Abstract

Preceding experiments and analyses revealed that bending of tubes whose material exhibits Lüders banding leads to the progressive nucleation of inclined bands of higher strain organized into periodic diamond clusters. The diamonds cover both the tensioned and compressed sides of the tube with the affected length developing a higher curvature than the unaffected section. Between the diamond patterns are elastic zones required for each periodic domain to conform to the curvature of the tube (Hallai and Kyriakides, 2011a,b). The present work examines how this inhomogeneously deformed structure behaves on unloading, reverse bending, and curvature symmetric cycling.
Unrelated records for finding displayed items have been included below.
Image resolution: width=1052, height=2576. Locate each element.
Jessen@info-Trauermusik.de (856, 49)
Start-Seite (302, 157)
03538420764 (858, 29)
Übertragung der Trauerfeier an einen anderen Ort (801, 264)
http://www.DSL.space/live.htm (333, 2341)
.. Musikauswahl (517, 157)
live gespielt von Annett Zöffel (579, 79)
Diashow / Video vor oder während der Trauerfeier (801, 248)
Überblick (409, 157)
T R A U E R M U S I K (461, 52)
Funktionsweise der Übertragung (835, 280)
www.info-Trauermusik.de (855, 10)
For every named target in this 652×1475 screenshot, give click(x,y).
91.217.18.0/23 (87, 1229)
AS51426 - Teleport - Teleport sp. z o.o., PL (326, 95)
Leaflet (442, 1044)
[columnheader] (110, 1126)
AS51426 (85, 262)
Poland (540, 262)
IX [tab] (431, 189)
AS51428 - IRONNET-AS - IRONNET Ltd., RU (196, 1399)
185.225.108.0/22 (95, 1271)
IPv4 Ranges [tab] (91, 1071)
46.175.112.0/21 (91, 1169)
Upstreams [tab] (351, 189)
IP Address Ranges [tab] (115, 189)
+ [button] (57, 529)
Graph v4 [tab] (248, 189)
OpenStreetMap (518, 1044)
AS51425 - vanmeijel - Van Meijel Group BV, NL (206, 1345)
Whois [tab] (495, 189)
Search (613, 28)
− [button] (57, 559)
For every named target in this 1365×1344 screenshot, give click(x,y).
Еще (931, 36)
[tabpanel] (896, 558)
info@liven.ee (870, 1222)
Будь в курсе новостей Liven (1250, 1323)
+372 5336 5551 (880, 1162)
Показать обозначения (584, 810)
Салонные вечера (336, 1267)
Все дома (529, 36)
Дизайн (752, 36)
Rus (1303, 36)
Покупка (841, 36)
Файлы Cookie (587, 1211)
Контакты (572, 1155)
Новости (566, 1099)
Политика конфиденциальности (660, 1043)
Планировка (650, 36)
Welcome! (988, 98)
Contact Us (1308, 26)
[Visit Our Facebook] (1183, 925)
The inelastic behavior of the material is modeled through a combined isotropic/kinematic hardening constitutive model. The model incorporates partial softening over the extent of the Lüders strain and uses nonlinear kinematic hardening for reverse loading. A tube of virgin material is bent until the whole length is Lüders deformed and is in uniform curvature. The curvature remains uniform during unloading with the strain in the diamonds gradually being erased, but simultaneously a secondary set of local higher strain patterns emerge in the hitherto elastic zones between the original diamonds. During reverse bending to the symmetric negative curvature, the secondary patterns continue to grow in intensity. The tube is unloaded again and bent back to positive curvature completing the cycle. In the course of the second half cycle, localized strain patterns evolve in the reverse order to that of the first half cycle. The secondary patterns are gradually erased, and the diamond patterns reappear now concurrently reaching the same intensity as that acquired progressively during the bending of the virgin material. The same appearance, erasure, and reappearance of localized deformation take place in subsequent cycles. Once past the initial bending, the structure bends uniformly.